**DOCUMENT SEGMENT:**
** start **

Jolie Kerr (born 1977) is an American writer and podcast host. Her book, My Boyfriend Barfed in My Handbag...and Other Things You Can't Ask Martha, was a New York Times best-seller.

Career

Ask A Clean Person
Kerr began her writing career in 2011 with a cleaning advice column on The Hairpin called "Ask a Clean Person." Her writing has since appeared on Jezebel, Deadspin, New York Magazine's Racked vertical and Esquire Magazine. Flavorwire described her as a "friendly, down-to-earth, judgement-free advice-giver."

My Boyfriend Barfed in My Handbag
In 2014, Kerr's book was published by Plume Books, a Penguin imprint. Writing for The New York Times, Dwight Garner called My Boyfriend Barfed "the Lorrie Moore short story, or the Tina Fey memoir, of cleaning tutorials...[a] wise and funny new book." At NPR Linda Holmes praised Kerr as "at her most irresistible when she's handling the kinds of awkward questions that do traditionally go unanswered in your women's magazines and your perky home-maintenance shows." The Huffington Post told readers: "This is going to sound like an oxymoron, but there is a genuinely amusing cleaning book out there. Really. I’m not kidding you."

** end **

**WRITTEN PROBLEM A:** Write out the stretch of the passage on Jolie Kerr from "Jolie Kerr (born" through "York Times best-seller.".
The passage on Jolie Kerr and the records have no connection to each other.

[Stored dataset items]
** start **

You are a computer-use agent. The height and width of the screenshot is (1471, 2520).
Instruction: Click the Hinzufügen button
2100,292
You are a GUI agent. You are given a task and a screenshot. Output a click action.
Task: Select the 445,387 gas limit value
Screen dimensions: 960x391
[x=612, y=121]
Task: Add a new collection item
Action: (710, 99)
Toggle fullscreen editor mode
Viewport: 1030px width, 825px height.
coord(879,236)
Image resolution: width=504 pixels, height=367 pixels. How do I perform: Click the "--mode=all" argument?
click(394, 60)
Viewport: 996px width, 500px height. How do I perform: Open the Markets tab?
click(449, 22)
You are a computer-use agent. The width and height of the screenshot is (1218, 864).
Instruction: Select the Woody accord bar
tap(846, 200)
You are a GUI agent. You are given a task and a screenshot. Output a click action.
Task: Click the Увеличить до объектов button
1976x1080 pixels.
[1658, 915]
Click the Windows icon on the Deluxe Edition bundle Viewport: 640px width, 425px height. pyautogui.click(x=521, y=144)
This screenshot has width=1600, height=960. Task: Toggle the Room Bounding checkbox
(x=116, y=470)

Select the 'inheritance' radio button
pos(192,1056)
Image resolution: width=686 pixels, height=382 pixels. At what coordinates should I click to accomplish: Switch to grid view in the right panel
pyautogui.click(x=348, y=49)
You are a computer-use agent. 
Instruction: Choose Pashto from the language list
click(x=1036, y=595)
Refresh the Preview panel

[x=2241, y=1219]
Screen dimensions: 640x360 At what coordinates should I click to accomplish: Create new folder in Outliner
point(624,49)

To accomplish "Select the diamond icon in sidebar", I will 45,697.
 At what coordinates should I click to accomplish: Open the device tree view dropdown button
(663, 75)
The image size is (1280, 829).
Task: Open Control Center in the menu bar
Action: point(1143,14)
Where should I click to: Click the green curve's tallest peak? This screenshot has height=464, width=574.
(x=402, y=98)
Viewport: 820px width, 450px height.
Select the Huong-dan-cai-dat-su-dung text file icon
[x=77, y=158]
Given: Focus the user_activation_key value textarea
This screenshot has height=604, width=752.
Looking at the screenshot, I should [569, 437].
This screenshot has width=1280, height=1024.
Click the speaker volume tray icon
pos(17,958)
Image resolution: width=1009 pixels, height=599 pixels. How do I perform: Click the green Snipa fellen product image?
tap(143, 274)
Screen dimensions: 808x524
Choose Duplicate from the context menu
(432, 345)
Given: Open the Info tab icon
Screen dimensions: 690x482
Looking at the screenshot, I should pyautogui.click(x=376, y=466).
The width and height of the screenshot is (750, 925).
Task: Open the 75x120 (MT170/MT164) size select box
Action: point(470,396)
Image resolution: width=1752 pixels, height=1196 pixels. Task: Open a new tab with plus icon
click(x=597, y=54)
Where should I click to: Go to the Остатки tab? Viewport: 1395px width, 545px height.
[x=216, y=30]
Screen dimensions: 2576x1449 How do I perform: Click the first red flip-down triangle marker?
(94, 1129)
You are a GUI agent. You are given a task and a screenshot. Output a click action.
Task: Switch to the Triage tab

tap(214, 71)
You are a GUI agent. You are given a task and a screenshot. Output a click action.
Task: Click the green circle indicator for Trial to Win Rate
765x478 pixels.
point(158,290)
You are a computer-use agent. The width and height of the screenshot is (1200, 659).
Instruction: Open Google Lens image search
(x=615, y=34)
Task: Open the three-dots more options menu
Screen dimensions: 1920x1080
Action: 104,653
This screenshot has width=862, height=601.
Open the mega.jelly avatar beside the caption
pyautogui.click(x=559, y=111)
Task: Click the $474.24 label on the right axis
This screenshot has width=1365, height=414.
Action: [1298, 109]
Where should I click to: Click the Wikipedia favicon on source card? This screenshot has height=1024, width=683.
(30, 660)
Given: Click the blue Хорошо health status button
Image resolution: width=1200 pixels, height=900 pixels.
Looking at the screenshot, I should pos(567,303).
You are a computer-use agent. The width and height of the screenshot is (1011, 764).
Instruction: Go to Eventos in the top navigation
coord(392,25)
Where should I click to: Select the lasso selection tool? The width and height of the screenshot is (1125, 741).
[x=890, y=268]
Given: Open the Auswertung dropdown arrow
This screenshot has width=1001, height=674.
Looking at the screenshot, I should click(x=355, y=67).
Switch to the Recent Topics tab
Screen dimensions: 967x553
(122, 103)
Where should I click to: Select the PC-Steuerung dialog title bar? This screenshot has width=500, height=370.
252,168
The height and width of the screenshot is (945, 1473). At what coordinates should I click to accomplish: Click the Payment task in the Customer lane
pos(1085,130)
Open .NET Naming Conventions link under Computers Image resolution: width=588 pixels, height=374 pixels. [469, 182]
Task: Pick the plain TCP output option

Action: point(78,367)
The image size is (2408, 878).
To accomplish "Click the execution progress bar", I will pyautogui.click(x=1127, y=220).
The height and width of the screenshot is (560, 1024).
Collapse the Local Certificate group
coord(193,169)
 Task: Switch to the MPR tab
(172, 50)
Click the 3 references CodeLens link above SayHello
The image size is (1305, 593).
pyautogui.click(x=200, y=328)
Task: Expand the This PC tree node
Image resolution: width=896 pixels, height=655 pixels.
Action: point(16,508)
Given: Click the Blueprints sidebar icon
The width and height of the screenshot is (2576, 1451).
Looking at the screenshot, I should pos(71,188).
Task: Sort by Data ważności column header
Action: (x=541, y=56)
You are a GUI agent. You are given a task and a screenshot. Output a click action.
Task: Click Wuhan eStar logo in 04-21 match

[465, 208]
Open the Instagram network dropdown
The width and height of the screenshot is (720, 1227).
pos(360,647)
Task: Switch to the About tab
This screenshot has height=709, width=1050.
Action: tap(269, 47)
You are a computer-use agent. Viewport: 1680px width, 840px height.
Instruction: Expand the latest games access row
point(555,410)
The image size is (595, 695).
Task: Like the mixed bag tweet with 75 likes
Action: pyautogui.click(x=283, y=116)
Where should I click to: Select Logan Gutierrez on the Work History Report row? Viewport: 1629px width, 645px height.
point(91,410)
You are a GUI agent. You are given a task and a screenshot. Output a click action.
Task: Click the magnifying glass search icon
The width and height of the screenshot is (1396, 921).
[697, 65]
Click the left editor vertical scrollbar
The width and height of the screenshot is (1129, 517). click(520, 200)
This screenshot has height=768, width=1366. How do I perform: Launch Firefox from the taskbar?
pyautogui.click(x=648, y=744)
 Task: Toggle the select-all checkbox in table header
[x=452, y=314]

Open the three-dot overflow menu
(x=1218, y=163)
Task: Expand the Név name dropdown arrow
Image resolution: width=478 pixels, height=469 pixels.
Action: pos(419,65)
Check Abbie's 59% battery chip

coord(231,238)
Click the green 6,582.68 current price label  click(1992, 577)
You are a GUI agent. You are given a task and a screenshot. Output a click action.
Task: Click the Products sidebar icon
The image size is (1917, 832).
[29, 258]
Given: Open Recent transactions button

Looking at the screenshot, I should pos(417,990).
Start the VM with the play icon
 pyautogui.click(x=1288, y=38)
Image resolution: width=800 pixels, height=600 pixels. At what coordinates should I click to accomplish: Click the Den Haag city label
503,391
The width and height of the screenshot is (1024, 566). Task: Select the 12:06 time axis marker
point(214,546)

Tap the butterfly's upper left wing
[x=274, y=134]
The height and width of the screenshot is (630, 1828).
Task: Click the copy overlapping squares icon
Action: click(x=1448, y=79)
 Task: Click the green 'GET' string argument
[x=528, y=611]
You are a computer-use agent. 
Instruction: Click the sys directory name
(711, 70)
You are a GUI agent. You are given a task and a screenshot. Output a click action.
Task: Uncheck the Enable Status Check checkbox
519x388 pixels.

** end **

**WRITTEN PROBLEM B:** In the records, reproduce the stretch from the line containing "Tap the butterfly's upper left wing" through the line containing "[x=528, y=611]".

**EXPECTED OUTPUT A:**
Jolie Kerr (born 1977) is an American writer and podcast host. Her book, My Boyfriend Barfed in My Handbag...and Other Things You Can't Ask Martha, was a New York Times best-seller.

**EXPECTED OUTPUT B:**
Tap the butterfly's upper left wing
[x=274, y=134]
The height and width of the screenshot is (630, 1828).
Task: Click the copy overlapping squares icon
Action: click(x=1448, y=79)
 Task: Click the green 'GET' string argument
[x=528, y=611]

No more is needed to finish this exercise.